Podcast: LSE: Public Lectures and Events
Date: March 4, 2013
Host: LSE Film and Audio Team
Featured Guests: Dr. Paul Stock, Elke Krasny
This special preview episode spotlights key themes and speakers from the 2013 LSE Literary Festival, themed "Branching Out." The festival commemorated the 300th anniversary of Enlightenment thinker Denis Diderot and included discussions about urban transformation and curatorial practice. The podcast features Dr. Paul Stock, chair of the festival's main Diderot event, and Elke Krasny, curator and senior lecturer, who speaks about curatorial practice and urban change.
"In the modern period, we now conceptualize knowledge, the idea that particular branches of learning lead to other sub-disciplines... graphically represented in the Encyclopédie itself" — Dr.
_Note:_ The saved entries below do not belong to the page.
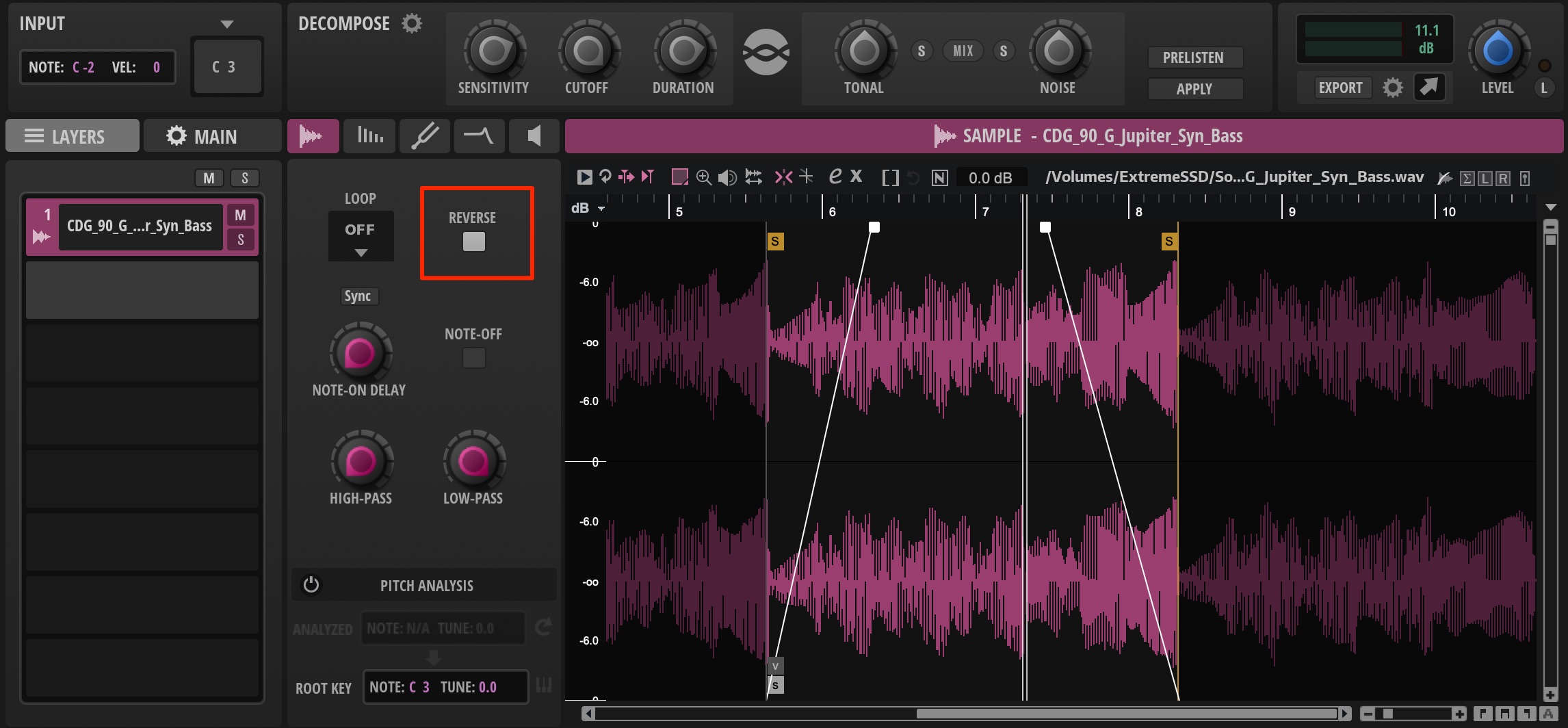Click the export arrow icon next to gear
1568x728 pixels.
point(1429,87)
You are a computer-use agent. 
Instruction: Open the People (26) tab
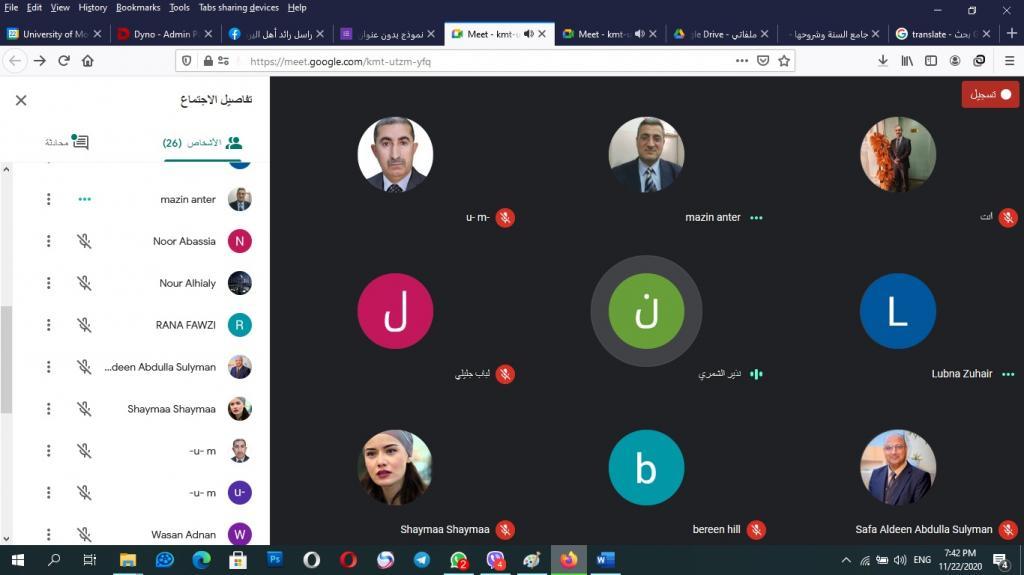pyautogui.click(x=204, y=143)
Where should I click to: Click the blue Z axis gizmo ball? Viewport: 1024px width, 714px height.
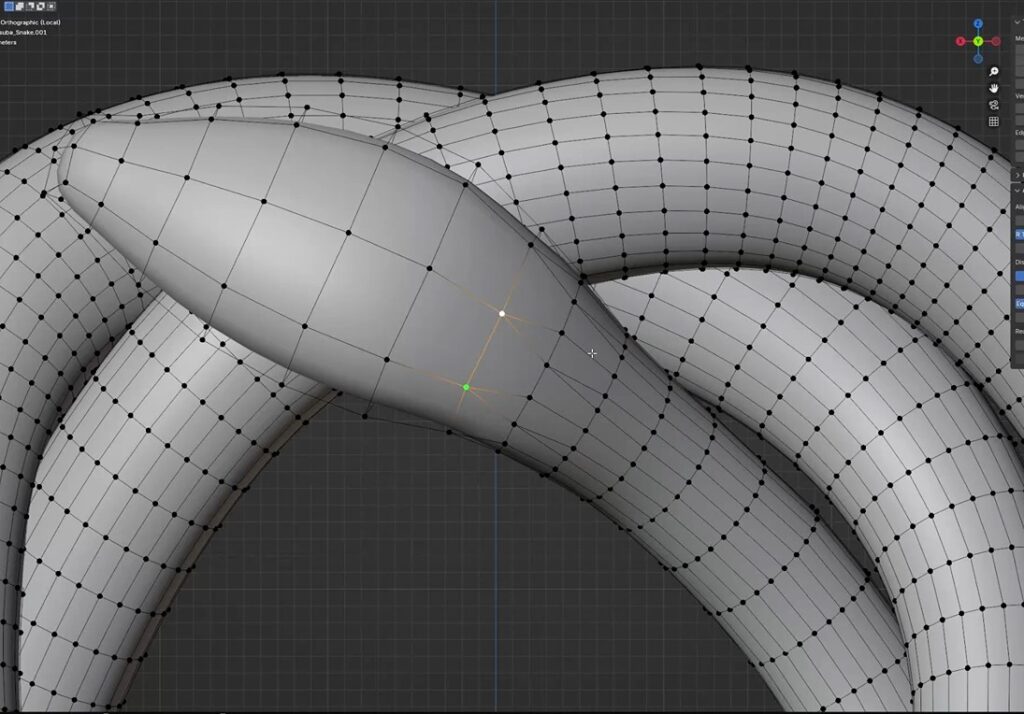(978, 24)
Paul Stock (03:50)
"What I did together with them is unearthing their history… their ongoing struggle to maintain the shelter in this… pressure cooker of gentrification." — Elke Krasny (06:16)
"...the message that speaks through the citizens itself." — Elke Krasny (07:23)
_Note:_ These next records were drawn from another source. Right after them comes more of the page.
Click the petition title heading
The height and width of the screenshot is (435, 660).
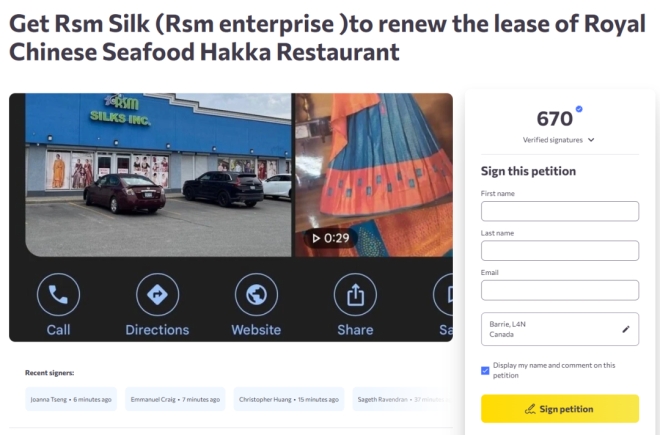pyautogui.click(x=327, y=37)
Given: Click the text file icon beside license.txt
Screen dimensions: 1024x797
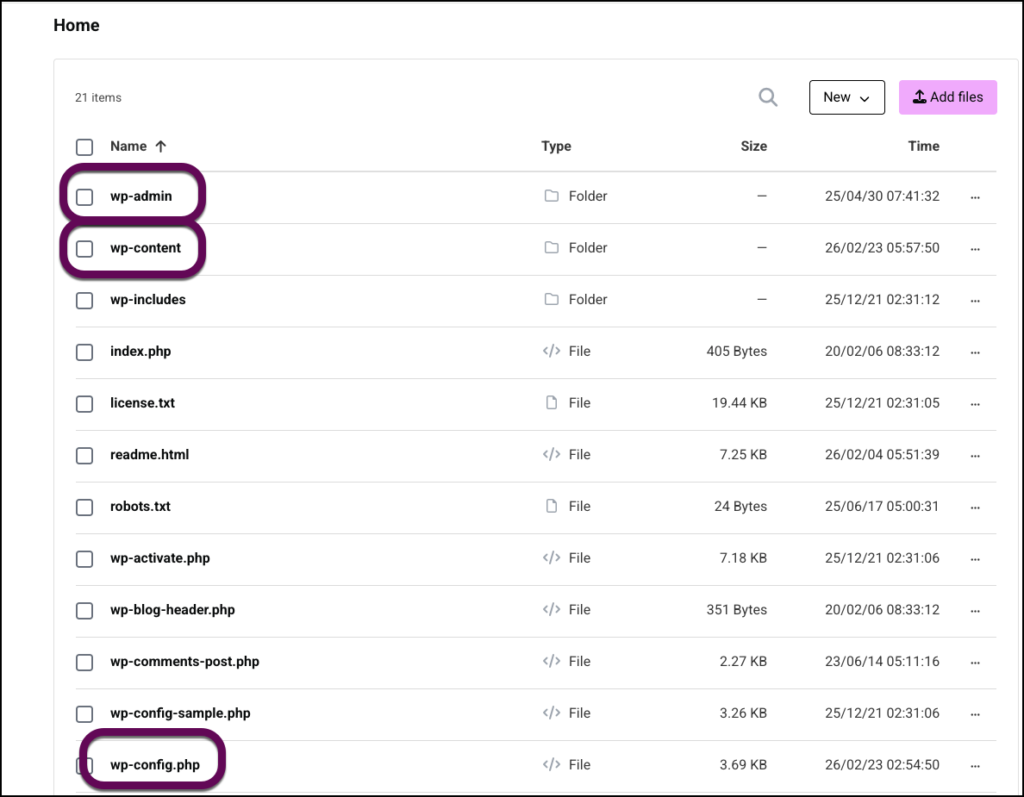Looking at the screenshot, I should 551,403.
"Biographies come under pressure because the cities are under pressure." — Elke Krasny (08:14)
The tone is intellectual and exploratory, with a strong emphasis on the intersection of history, culture, and contemporary practice. Both speakers deliver information with enthusiasm and clarity, focusing on the resonance of Enlightenment thought with current challenges in knowledge organization and urban life.
This preview podcast delves into the festival’s engagement with Diderot's legacy as a model for organizing and democratizing knowledge—a theme echoed in both historical and modern curatorial work. Dr. Paul Stock’s segment centers on the multidimensional impacts of Diderot and the Encyclopédie, while Elke Krasny explores how urban transformation is documented, whose narratives are prioritized, and the lived consequences of rapid city change. Both segments underline the festival’s dedication to branching out—not only thematically but through truly interdisciplinary inquiry.